Material for this task Block Start
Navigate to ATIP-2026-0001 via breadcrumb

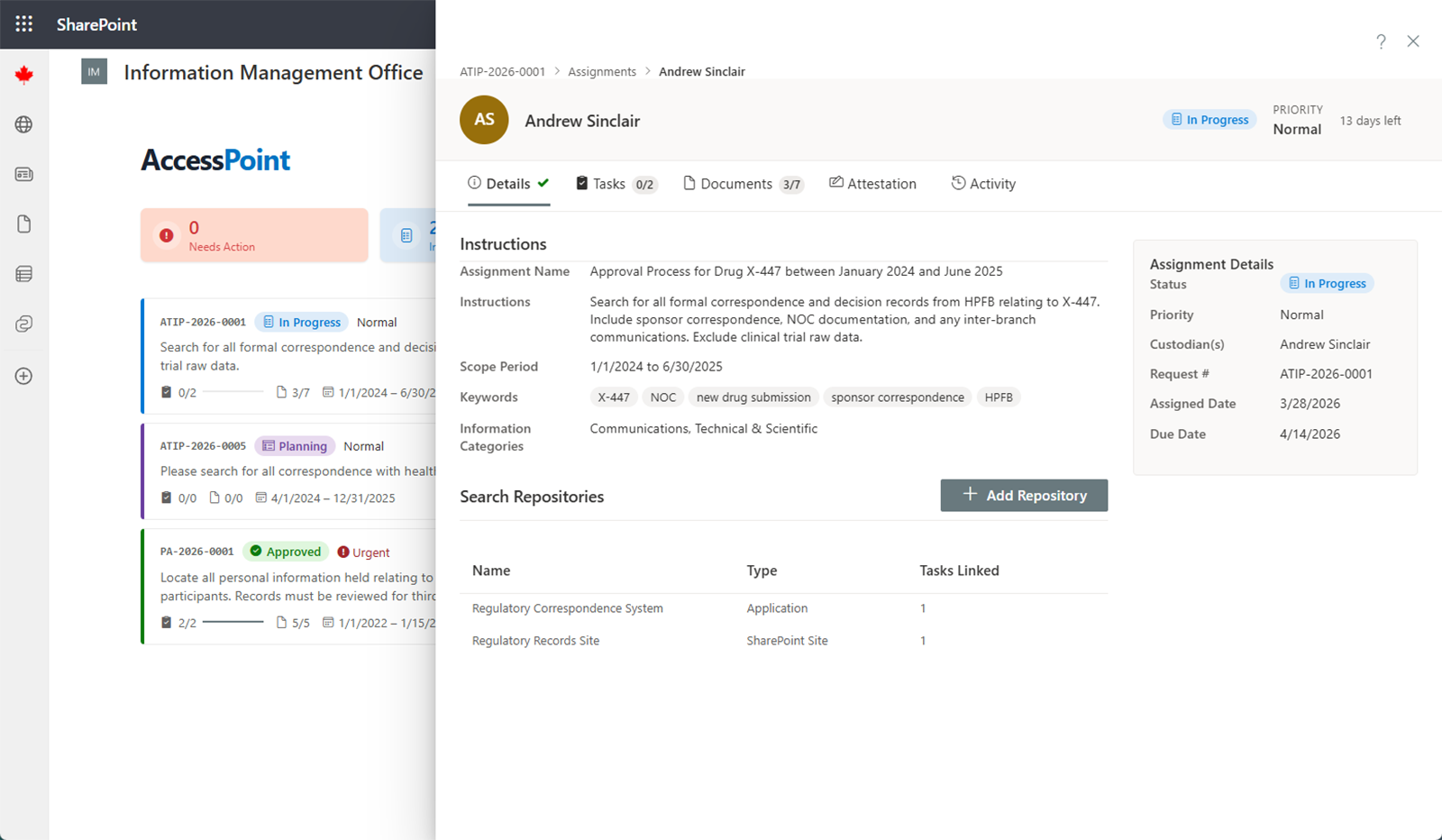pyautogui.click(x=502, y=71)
Material for this task Block End
Material for this task Block Start
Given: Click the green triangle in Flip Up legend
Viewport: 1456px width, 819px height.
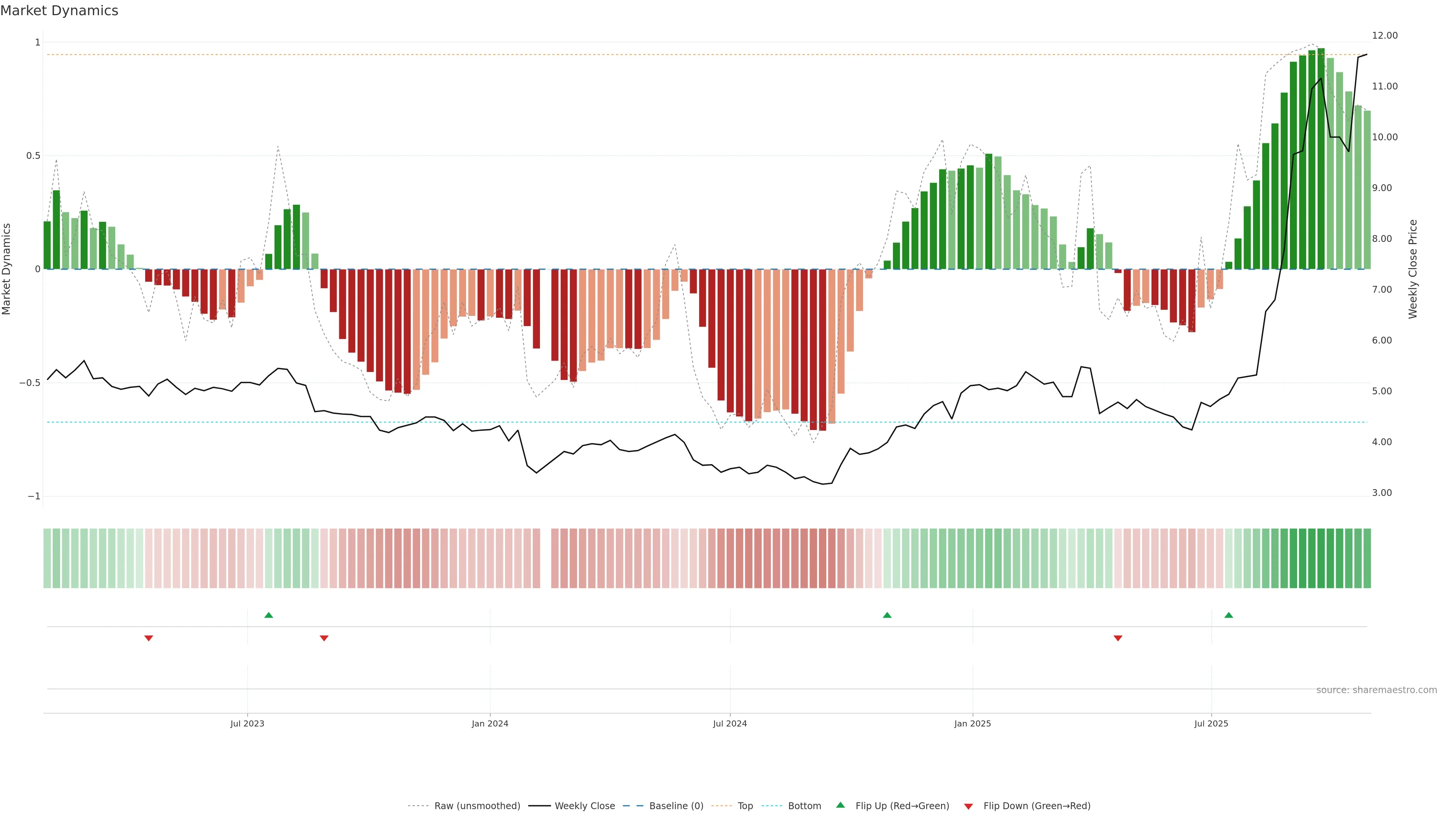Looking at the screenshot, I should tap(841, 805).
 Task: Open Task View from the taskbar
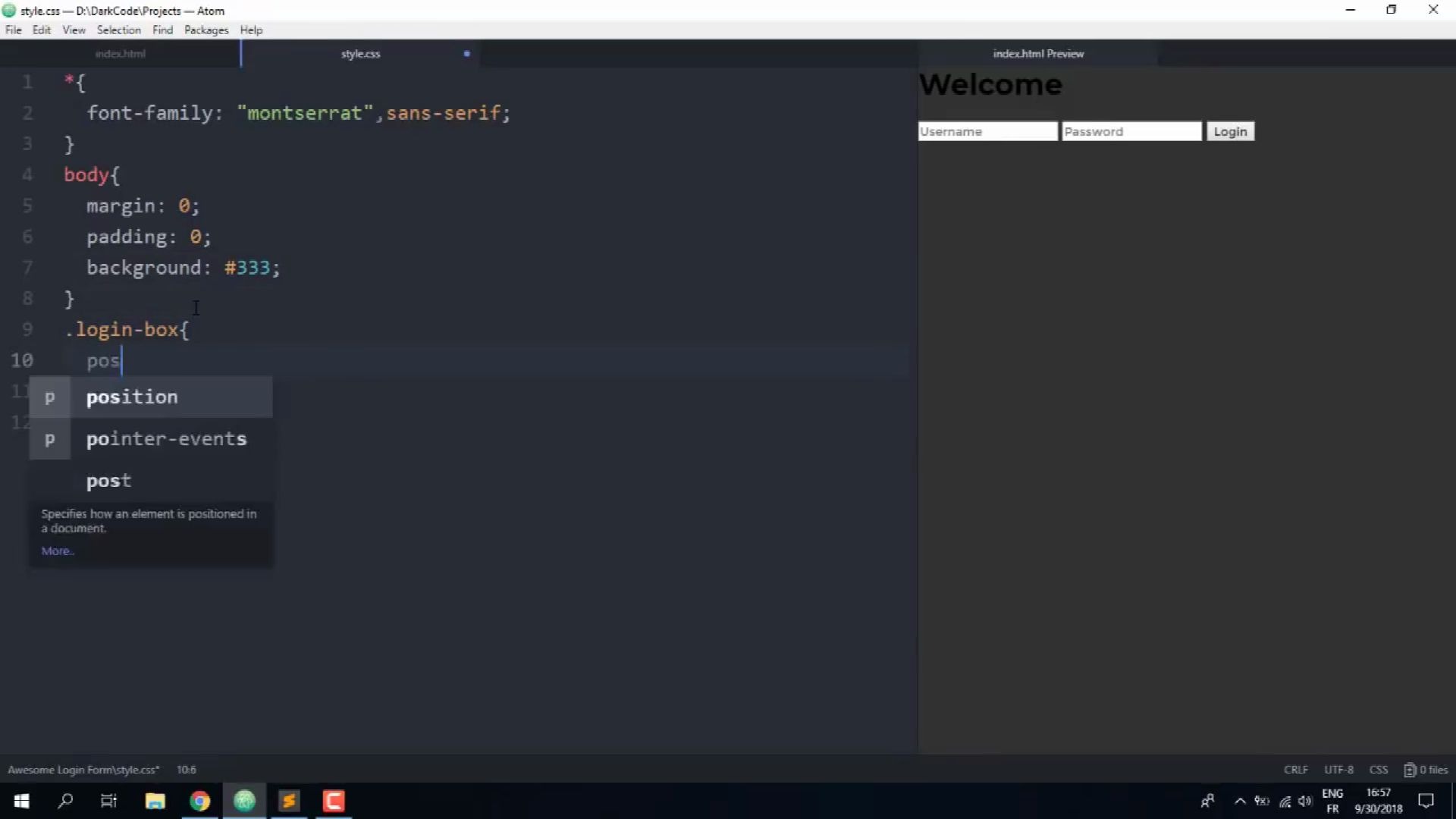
Material for this task Block End
Material for this task Block Start
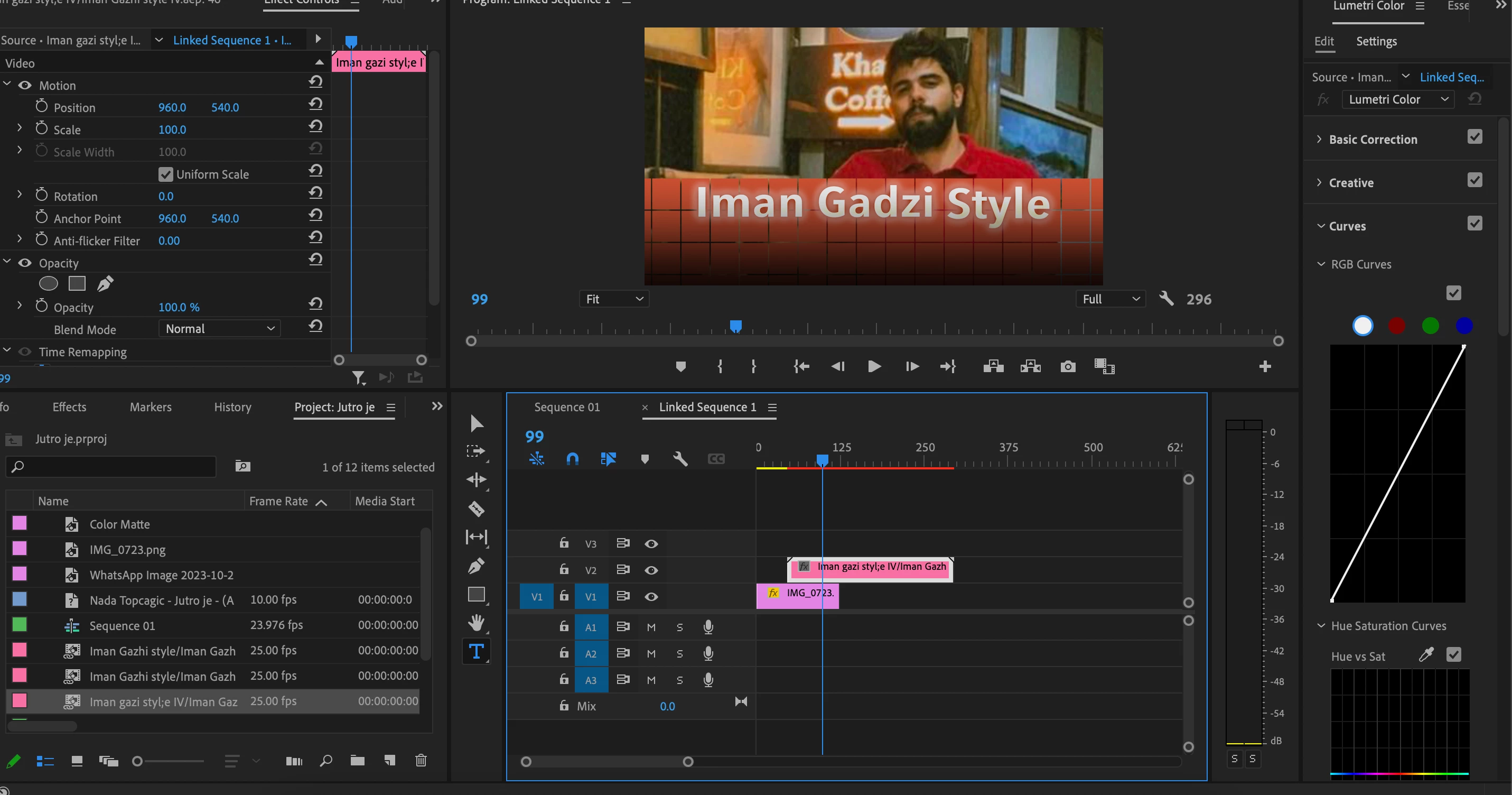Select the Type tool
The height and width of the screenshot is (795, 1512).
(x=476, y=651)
Material for this task Block End
Your task — Above are some records; extract exactly the lines from the one containing "Viewport: 1456px width, 819px height." through the one containing "Task: Open Task View from the taskbar" and drop the pictures.

Response box —
Viewport: 1456px width, 819px height.
Looking at the screenshot, I should tap(841, 805).
 Task: Open Task View from the taskbar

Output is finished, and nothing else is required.